Instructions to follow
Go through the data and report each line that holds the string "height".

### Dataset records ###

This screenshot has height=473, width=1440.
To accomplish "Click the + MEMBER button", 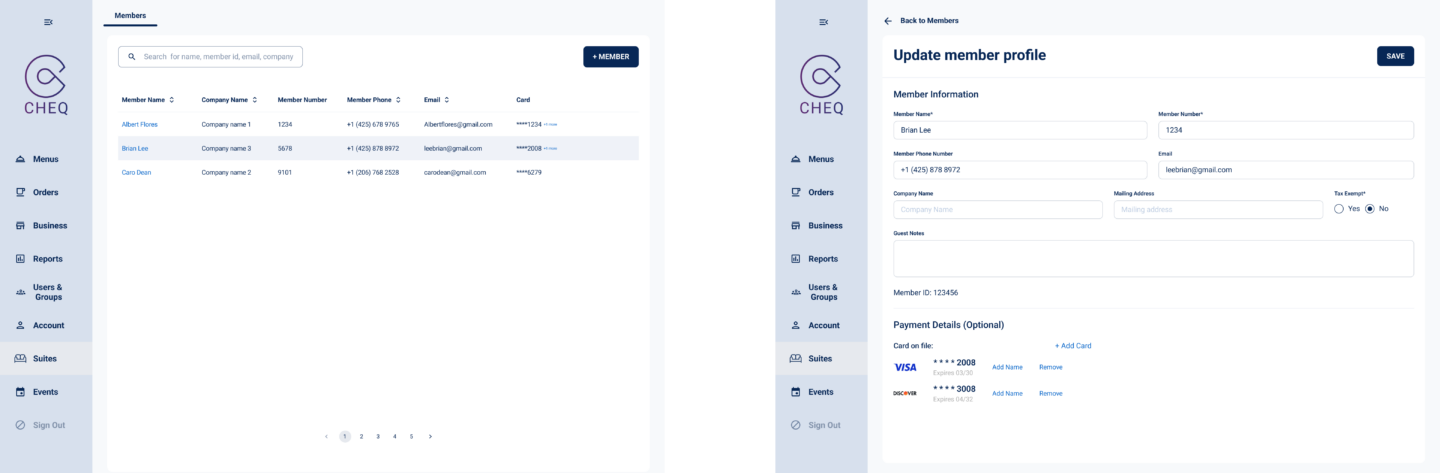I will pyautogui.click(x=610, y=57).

###
### Dataset records ###

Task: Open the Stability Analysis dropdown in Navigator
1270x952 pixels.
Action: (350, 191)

###
### Dataset records ###

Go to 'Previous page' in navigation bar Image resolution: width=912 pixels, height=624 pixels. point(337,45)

###

Expected answer
This screenshot has height=473, width=1440.
Go to 'Previous page' in navigation bar Image resolution: width=912 pixels, height=624 pixels. point(337,45)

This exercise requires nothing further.